--- Activity ---
Repeat exactly the lines below that lie between the line with "This screenshot has width=868, height=379." and the line with "Follow the Learn", counting both of those lines as part of the answer.

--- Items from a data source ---
□ □ □ □ □

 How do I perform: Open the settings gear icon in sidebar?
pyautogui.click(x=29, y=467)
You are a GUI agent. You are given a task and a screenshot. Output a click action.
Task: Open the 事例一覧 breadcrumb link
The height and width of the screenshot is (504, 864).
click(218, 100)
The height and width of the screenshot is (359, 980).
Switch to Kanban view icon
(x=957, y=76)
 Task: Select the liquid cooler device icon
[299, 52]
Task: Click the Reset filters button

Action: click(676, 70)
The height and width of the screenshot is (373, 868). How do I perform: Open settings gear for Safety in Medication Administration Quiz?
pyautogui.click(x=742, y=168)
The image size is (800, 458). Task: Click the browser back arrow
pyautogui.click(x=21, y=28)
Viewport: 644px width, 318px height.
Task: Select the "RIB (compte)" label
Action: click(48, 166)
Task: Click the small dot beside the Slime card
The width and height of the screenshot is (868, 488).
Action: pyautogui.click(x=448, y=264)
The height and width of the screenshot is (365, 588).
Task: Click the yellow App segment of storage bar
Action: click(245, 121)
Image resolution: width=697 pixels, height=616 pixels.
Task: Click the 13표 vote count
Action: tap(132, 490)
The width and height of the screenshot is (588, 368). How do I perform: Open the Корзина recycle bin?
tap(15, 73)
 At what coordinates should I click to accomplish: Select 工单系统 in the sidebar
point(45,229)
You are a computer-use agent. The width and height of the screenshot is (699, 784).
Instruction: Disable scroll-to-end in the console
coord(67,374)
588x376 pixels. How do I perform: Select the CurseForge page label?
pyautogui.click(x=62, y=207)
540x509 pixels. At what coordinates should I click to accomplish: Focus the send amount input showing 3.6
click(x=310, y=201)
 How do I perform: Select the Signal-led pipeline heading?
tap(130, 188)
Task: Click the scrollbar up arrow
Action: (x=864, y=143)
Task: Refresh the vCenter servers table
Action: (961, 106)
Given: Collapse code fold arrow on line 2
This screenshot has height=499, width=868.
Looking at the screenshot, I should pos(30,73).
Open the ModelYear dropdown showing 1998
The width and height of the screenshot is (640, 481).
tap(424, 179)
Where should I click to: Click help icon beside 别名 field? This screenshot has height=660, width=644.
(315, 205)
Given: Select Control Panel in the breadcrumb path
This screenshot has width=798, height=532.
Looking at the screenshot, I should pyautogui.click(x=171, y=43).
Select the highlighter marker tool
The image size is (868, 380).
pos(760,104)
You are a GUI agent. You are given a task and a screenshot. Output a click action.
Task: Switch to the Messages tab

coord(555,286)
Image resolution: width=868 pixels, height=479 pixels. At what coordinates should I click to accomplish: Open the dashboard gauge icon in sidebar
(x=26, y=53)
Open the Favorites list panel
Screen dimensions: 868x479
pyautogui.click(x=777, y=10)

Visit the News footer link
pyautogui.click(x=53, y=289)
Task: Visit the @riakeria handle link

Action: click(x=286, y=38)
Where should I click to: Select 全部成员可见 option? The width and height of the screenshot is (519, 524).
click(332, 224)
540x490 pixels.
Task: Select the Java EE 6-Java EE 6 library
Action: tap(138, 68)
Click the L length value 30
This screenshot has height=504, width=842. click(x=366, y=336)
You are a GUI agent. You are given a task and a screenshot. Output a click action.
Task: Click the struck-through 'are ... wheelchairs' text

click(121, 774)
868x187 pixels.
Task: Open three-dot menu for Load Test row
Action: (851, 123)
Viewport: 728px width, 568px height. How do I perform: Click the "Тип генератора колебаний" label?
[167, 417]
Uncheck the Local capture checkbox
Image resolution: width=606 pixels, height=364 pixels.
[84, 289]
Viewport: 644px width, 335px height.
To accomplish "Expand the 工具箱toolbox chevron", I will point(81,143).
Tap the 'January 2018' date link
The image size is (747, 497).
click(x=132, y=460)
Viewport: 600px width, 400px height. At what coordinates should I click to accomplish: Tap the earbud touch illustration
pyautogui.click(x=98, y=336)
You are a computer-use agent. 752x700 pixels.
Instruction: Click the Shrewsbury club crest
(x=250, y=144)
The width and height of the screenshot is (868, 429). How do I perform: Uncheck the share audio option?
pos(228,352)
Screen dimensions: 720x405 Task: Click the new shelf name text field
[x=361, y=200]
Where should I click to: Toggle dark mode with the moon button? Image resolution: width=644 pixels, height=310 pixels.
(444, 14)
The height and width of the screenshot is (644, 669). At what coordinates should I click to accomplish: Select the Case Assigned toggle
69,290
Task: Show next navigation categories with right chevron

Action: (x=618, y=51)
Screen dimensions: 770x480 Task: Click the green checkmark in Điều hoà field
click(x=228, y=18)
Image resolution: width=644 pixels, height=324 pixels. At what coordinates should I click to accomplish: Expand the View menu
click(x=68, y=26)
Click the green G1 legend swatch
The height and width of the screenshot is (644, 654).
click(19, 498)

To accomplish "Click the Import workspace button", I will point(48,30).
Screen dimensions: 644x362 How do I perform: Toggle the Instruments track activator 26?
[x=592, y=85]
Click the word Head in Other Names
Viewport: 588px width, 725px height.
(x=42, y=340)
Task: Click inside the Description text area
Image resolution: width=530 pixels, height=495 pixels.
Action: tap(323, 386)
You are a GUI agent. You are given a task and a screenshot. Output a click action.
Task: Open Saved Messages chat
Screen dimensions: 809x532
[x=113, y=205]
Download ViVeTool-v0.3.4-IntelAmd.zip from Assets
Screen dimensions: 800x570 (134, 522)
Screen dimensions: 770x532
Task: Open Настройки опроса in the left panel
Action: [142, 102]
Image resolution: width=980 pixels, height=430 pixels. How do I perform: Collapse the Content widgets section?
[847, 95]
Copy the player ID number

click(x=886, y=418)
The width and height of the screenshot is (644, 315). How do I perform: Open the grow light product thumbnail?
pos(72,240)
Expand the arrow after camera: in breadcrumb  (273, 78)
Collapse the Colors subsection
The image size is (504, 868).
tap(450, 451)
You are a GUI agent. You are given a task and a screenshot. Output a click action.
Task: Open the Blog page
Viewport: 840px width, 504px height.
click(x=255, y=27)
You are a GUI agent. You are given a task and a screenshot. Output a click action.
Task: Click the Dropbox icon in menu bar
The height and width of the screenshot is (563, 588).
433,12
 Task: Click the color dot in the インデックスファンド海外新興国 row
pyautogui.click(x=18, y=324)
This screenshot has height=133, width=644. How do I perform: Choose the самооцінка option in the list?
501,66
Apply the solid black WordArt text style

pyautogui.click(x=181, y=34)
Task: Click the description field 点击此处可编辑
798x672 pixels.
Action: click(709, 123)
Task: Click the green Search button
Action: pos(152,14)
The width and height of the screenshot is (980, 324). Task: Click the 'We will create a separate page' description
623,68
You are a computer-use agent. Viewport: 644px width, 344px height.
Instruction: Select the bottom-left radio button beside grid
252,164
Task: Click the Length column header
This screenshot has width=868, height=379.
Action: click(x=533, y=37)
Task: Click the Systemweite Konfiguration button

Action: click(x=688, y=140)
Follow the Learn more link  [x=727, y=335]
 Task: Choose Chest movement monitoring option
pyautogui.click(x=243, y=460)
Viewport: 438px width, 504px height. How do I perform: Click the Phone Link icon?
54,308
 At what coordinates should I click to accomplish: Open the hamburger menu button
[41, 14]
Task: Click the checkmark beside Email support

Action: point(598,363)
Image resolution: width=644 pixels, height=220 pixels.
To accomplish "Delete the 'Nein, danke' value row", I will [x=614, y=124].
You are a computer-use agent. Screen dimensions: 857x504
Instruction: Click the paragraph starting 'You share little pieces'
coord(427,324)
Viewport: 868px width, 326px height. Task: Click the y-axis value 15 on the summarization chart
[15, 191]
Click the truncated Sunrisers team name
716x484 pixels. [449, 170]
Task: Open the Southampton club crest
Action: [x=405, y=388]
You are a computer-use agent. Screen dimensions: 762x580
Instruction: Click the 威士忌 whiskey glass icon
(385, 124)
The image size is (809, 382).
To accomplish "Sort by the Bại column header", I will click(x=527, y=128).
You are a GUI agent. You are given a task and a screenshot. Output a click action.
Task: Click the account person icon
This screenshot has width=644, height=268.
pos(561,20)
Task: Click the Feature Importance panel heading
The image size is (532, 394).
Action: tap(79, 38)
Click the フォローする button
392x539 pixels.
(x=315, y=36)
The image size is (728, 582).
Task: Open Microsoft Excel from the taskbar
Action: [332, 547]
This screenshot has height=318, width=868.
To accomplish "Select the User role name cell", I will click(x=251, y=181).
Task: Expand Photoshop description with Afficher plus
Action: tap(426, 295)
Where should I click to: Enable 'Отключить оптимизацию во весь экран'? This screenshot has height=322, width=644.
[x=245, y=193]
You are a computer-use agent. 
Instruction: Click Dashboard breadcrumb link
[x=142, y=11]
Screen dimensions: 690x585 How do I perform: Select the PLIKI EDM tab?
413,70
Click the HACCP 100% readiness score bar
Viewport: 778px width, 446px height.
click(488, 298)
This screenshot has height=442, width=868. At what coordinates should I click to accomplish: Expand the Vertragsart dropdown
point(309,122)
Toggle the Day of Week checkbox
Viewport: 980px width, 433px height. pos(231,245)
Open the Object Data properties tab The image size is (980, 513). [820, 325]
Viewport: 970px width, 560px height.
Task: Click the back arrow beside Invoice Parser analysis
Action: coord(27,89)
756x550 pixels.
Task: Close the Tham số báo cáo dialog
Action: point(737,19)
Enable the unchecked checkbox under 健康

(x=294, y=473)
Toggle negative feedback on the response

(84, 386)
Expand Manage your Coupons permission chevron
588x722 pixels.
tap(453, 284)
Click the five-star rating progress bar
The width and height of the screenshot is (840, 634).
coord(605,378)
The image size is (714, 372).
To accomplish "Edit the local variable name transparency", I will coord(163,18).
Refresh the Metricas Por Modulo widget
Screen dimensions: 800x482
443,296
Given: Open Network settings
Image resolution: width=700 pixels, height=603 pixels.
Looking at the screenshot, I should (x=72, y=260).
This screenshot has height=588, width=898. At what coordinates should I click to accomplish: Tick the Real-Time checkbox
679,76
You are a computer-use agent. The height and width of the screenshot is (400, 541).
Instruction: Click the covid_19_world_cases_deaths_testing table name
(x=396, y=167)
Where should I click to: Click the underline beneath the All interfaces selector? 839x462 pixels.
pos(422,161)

□ □ □ □ □

--- Task output ---
This screenshot has width=868, height=379.
Action: click(x=533, y=37)
Task: Click the Systemweite Konfiguration button

Action: click(x=688, y=140)
Follow the Learn more link  [x=727, y=335]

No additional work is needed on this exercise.